Sasol Chevron, a joint venture between the US oil giant and South Africa's Sasol had been undertaking a feasibility study for a GTL project in the Pilbara region.
It is now unlikely that Wheatstone would form part of such a venture, but the Federal Government's commitment in February to promote investment in GTL technology has still raised hopes that Australia may yet host a GTL industry.
However, Federal Resources Minister Martin Ferguson has given no financial commitments to Sasol Chevron or other GTL hopefuls.
Central Petroleum managing director John Heugh said he wanted a clearer picture about what help the government might offer.
"I don't see any government offering any wholesale financial assistance," he said.
"But they could offer to facilitate approval, rather than hinder or block it."
The outback explorer, which has a large acreage position in the Northern Territory, is working towards a 500 billion to 1 trillion cubic feet reserve base to support a 20,000 barrel per day GTL plant.
"Nothing's going to happen until we prove the reserves are there," Heugh said.

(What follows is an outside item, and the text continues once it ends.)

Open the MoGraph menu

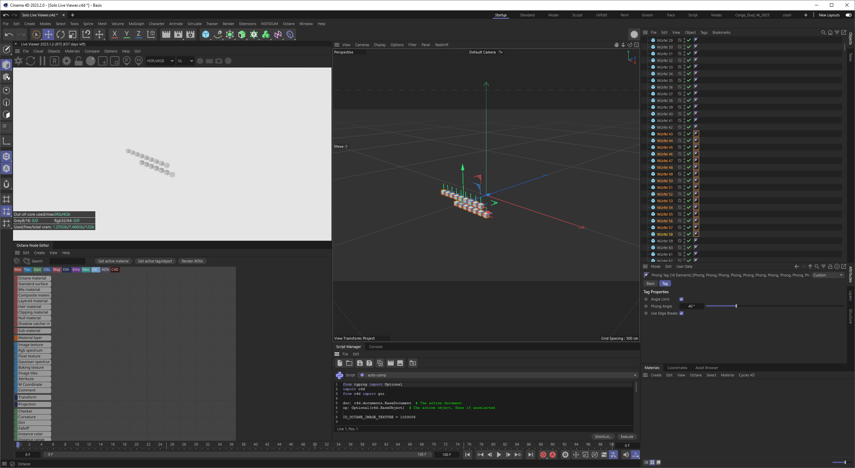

"And helping us enormously to do that would be if the government continued providing tax offsets for exploration in frontier basins."
GTL projects have been frequently discussed over the years, but so far only a handful of plants South Africa, Malaysia and Qatar are operating.
GTL and coal-to-liquids use much the same technology, and it seem that CTL has the edge in Australia.
Leading the charge in is Linc Energy, which expects to bring a world-first demonstration plant online any day now.
The pilot project, planned for Chinchilla in Queensland, will involve the first-ever conversion of coal that has been gasified underground into a clean diesel fuel.